Is SOA a threat to IT jobs?

If service-oriented architecture lives up to its promises, it will drastically cut integration and development costs. Multiple IT departments across enterprises will be rendered redundant as applications are built with reusable, already-built services.

If service-oriented architecture lives up to its promises, it will drastically cut integration and development costs. Multiple IT departments across enterprises will be rendered redundant as applications are built with reusable, already-built services.

The most immediate value proposition of SOA, then, is to cut large swaths of developer time. With all these new efficiencies, should developers and IT people be worried about their career prospects? 

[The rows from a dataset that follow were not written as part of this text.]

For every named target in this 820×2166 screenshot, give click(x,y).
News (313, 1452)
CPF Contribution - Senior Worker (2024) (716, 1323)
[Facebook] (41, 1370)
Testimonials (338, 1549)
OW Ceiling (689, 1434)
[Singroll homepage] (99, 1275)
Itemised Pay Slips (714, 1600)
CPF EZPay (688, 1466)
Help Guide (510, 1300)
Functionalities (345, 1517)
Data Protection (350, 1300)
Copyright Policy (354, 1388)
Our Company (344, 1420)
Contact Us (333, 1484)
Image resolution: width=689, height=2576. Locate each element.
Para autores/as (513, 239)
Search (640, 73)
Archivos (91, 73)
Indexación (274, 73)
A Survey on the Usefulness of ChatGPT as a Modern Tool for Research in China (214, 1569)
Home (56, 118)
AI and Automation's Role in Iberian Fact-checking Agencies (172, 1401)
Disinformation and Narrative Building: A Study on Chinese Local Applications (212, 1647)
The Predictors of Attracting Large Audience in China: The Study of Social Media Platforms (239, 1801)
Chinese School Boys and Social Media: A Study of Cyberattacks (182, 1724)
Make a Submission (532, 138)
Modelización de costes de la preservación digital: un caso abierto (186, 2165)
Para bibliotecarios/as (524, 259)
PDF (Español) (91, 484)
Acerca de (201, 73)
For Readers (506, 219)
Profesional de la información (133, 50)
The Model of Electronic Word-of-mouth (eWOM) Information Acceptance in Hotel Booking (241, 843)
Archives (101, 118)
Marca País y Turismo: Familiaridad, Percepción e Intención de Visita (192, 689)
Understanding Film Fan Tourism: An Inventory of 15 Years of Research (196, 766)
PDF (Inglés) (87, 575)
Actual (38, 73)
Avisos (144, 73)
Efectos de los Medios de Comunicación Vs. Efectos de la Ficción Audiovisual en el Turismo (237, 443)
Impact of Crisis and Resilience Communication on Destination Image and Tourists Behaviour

Dave Linthicum says there's nothing to worry about, there will be plenty of work to go around. As far as developers being put out of jobs by greater efficiencies, he's heard it all before:

"We've been considering the demise of the developer during many 'hype phases' over the last 15 years. This included the 'component development' phase where I heard not one, but three software executives, in keynote speeches, talk about how 'applications would be assembled like Ford assembles cars, from pre-built component parts,' thus, the need for fewer developers. Same goes for the distributed object phase, the intranet phase, and now here we are in the SOA phase."

And, as far as SOA is concerned, it's way to early to worry about potential job losses, he adds. "It's something that really has not happened yet."

Dave adds that opportunities will abound, even after SOA really starts to take off. "The use of services over the Internet will create a new generation of developers who build services for applications they'll never see. They build portions of applications for use in many applications as services, typically delivered over the Web, and that industry will be huge."

Some additional thoughts on this: I agree with Dave that SOA is not a threat, and it will most likely shift IT jobs away from specialized platforms (e.g., mainframe, Unix, Oracle, etc.) to more standardized skillsets that are more portable across various parts of the enterprise. The greatest threat on the horizon is automation, which is already diminishing the need for more grunt-level tasks, and will keep moving upstream.

Inevitably, IT professionals will be less involved in systems administration and assume far greater roles as business consultants, as businesses will rely even more on IT. SOA is paving the way to this, as SOA methodologies call for greater interaction and input from the business.